The abrupt announcement prompted strong, emotional responses, not only among opera employees like Lee-Skorepa, but also from the community at large. Criticism and questions about Campbell and his ex-wife, Ann Campbell, deputy general director at the opera, and their high salaries, generous compensation packages and unwillingness to innovate or make budget cuts continue to swirl. The Campbells have since been placed on paid administrative leave, and several board members have quit over the controversy.
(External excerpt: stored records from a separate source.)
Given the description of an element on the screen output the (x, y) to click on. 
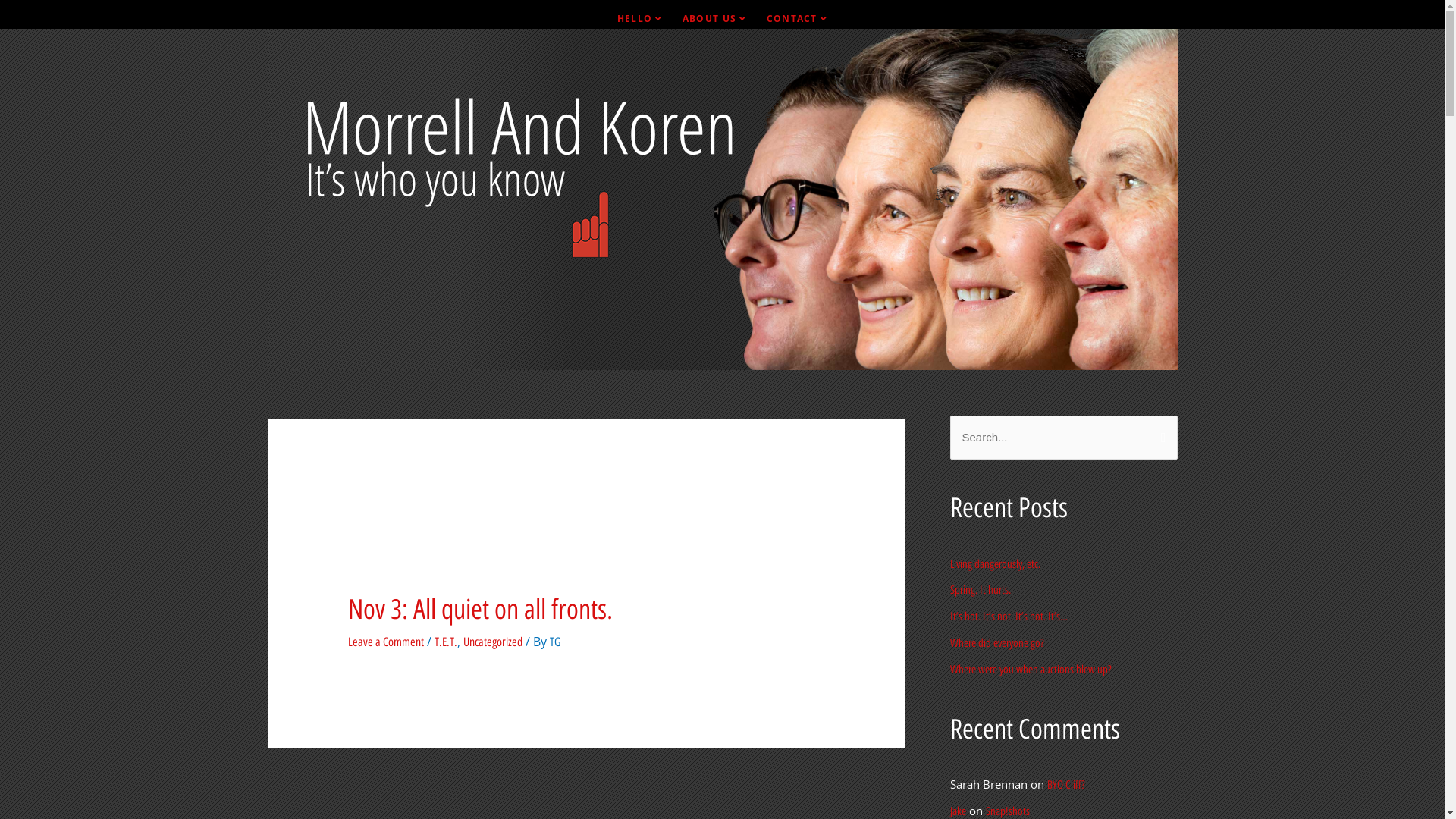
Leave a Comment Element type: text (385, 641)
Uncategorized Element type: text (492, 641)
Jake Element type: text (957, 811)
Living dangerously, etc. Element type: text (994, 564)
Where were you when auctions blew up? Element type: text (1029, 669)
Search Element type: text (1160, 430)
Spring. It hurts. Element type: text (979, 589)
HELLO Element type: text (639, 18)
Snap!shots Element type: text (1007, 811)
ABOUT US Element type: text (714, 18)
CONTACT Element type: text (796, 18)
BYO Cliff? Element type: text (1065, 784)
Nov 3: All quiet on all fronts. Element type: text (480, 609)
Where did everyone go? Element type: text (996, 642)
T.E.T. Element type: text (445, 641)
TG Element type: text (555, 641)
Meanwhile, employees and board members fighting to save the opera have managed to delay the closure date and have launched a $1-million crowdsourcing campaign. Advisors have recommended the opera raise $3 million for its 2015 season by May 19. Carol Lazier, the new board president, has pledged $1 million; the opera plans to raise another $1 million through major donors and the last million will hopefully come from the crowdsourcing campaign, which was at $515,925 as of press time. Last Wednesday, the city of San Diego's Commission for Arts and Culture also recommended giving the opera $160,000 for its next season; the opera had asked for $380,000, so while the grant wouldn't be huge, it would signal city support.
Lee-Skorepa and the rest of the choristers are doing what they can, too, by pledging 10 percent of their annual earnings to the company. Lee-Skorepa hopes the full funding will materialize and a leaner but just-as-interesting 2015 season will be staged.
"Opera can be done in so many ways," she says. "I got to sing excerpts of the role of Aida in Tijuana last year with the Opera de Tijuana for their Opera de la Calle festival. It was the most incredible experience, because there's opera, this grand art form, right on the streets in Tijuana.
"I feel like, if I can pull off something like this," she continues, pointing to a poster promoting one of her alternative-opera performances, which have attracted robust audiences. "If I can help people have this opera experience with just me on stage, then I feel like this art form is valid in whatever package you put it in."
Aniska Lee-Skorepa will perform at 4 p.m. Sunday, May 4, at The Sunset Temple (3911 Kansas St. in North Park). Tickets are $10 to $15.